Authentication War

Today I read a news about yahoo's new BBAuth. Like MS's Passport/LiveID and Google Accounts, now these three bigest freemail/webapp vendors have join a authentication war.

When I start to design eyou.com's passport mechanism at 2005. I thought we can deliver a similar API to encourage 3rd-party developers creating their webapp based eyou.com's passport. Even we would extend the passport network to all email servers that were deployed in CERNET campus. Anyway, now eyou have focused on zhanzuo.com service, and I have no chance to implement the crazy idea.

To owner user's authentication data means you taking the charge of saving it safely. You should provide HTTPS connection, recruit high credence employee to maintain the database, defend hackers from everywhere, etc, etc. On the other hand, it is difficult to get a new user to register in your site . So I think Passport/LiveID, Google Account, BBAuth are very important services for startups. They don't care auth/reg problem anymore, and just focus on their core competence.

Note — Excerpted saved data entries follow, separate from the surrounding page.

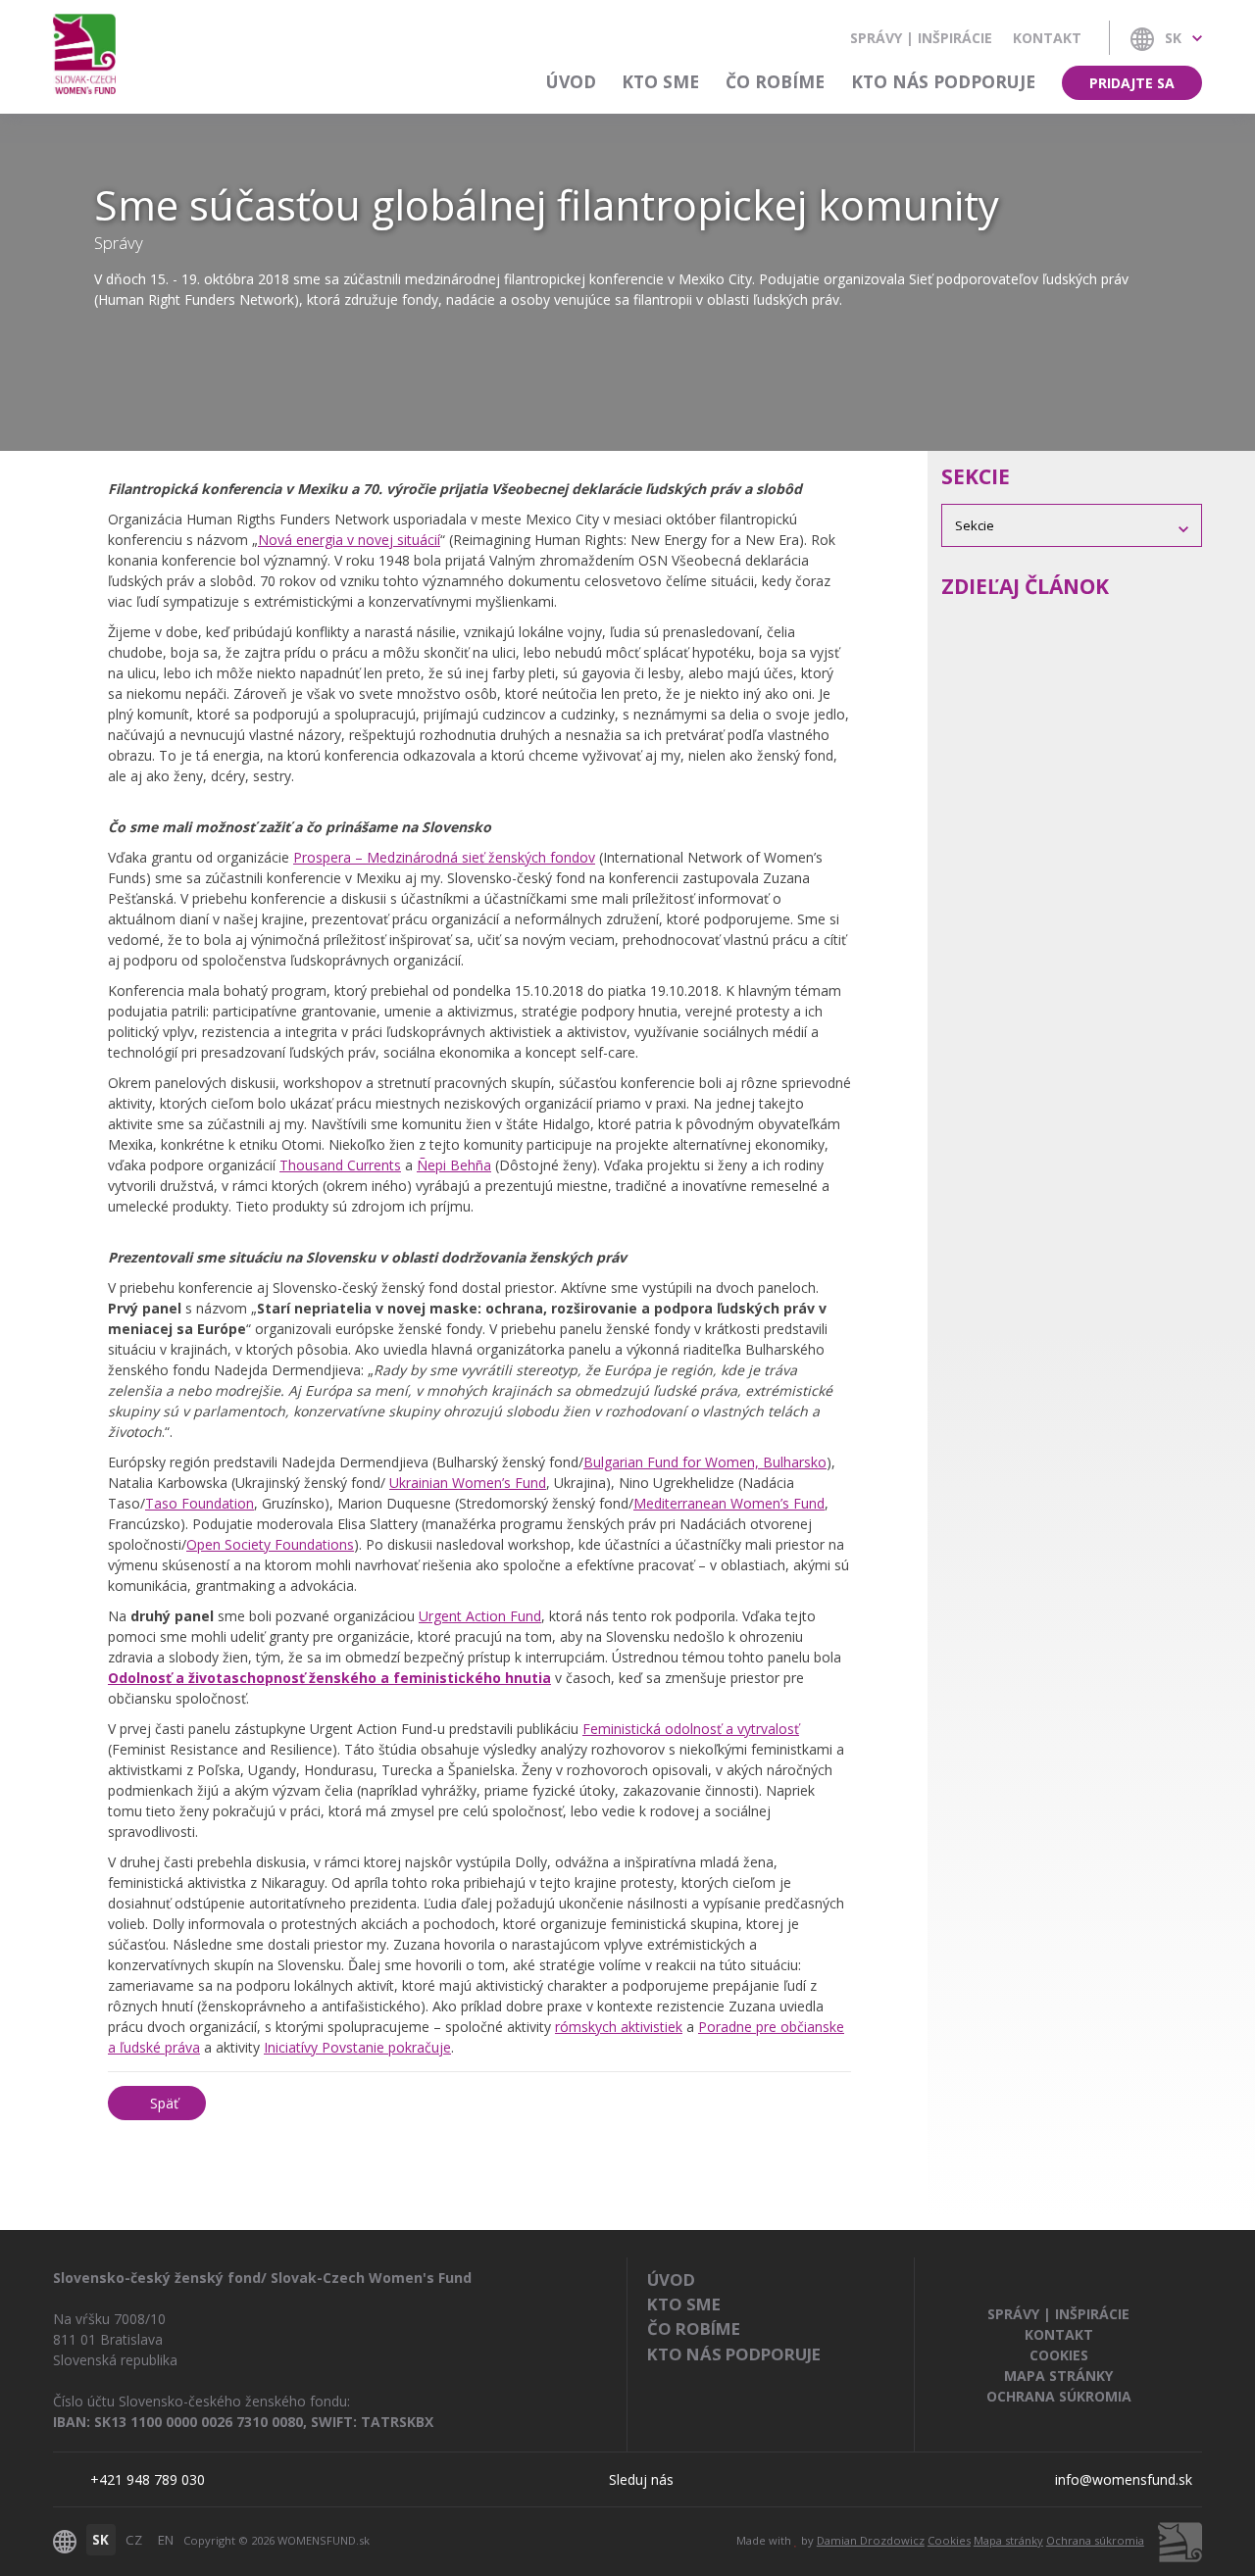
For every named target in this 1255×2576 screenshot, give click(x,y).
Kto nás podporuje (943, 81)
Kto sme (660, 81)
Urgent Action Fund (480, 1616)
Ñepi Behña (454, 1165)
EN (166, 2540)
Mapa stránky (1058, 2375)
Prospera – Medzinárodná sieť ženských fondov (444, 857)
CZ (134, 2540)
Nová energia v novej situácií (349, 539)
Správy (118, 242)
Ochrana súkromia (1058, 2396)
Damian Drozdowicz (871, 2540)
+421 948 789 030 (147, 2479)
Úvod (571, 81)
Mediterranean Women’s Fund (729, 1503)
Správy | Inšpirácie (921, 37)
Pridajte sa (1132, 83)
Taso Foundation (199, 1503)
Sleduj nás (641, 2479)
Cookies (1058, 2355)
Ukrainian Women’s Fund (467, 1482)
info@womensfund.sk (1123, 2479)
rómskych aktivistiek (618, 2026)
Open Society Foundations (270, 1544)
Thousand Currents (340, 1165)
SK (100, 2540)
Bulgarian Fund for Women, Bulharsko (705, 1462)
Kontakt (1047, 37)
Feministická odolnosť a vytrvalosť (690, 1728)
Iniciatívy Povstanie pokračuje (357, 2047)
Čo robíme (775, 81)
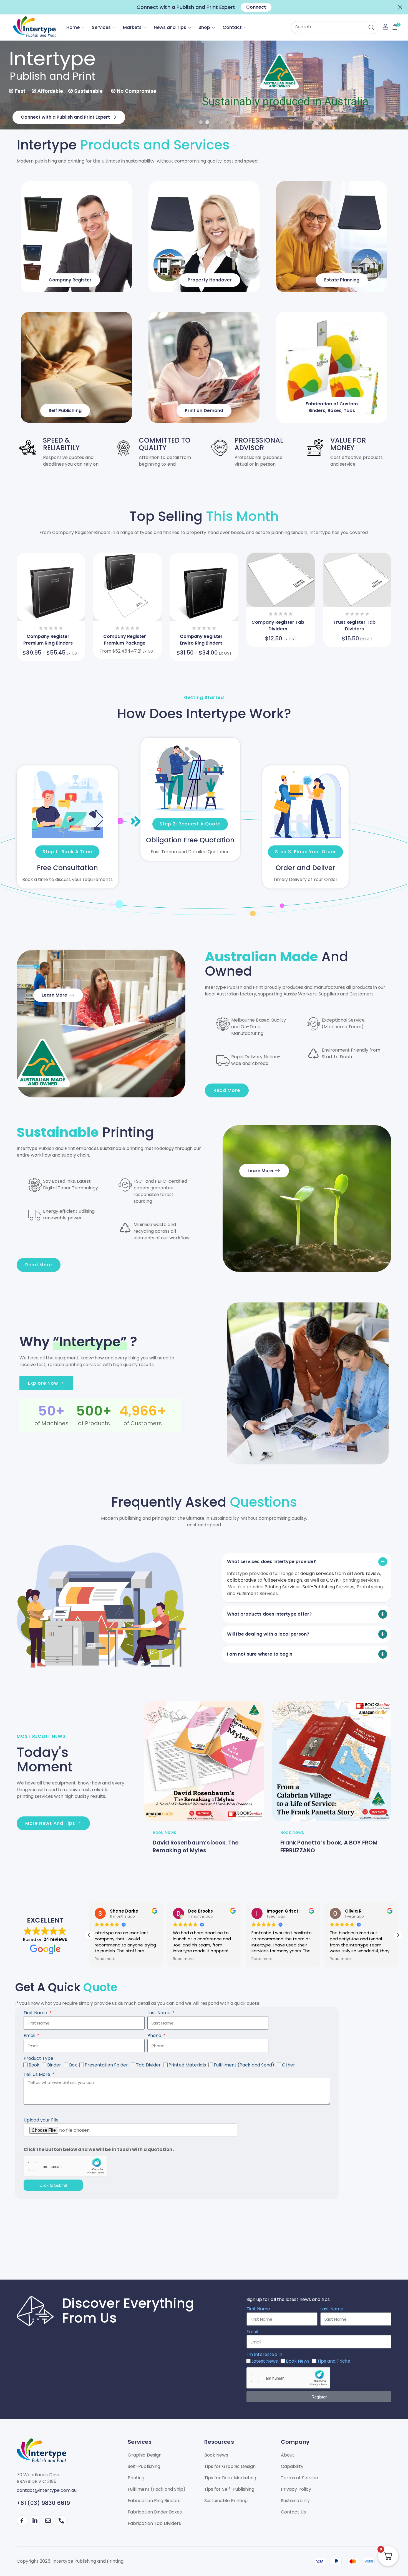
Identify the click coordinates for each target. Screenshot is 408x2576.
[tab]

Before I read the news about BBAuth, I tried create a sample app to use LiveID and Google Account API. It seems that many problems exist. MS maybe release their API(web version) at 2007 and nobody know whether the service is free. (Considering competitors, I think LiveID would be a free service). Google's API is very simple and my test php script passed test last night. But it only support google calendar service by now. If the google account have not registered google calendar service, then I can't fetch it's email address info (I known a google account login my service but I can't identify who is it).

Google Account Service include 2 steps, authentication and authorization. Verifying email/password pair is authentication. Fetching the account's email address info is authorization. It seems that there is only one authorizable service (google calendar) and the support from google is bare.

Welcome to Authentication War, Yahoo!. I wish the action spur ms and google.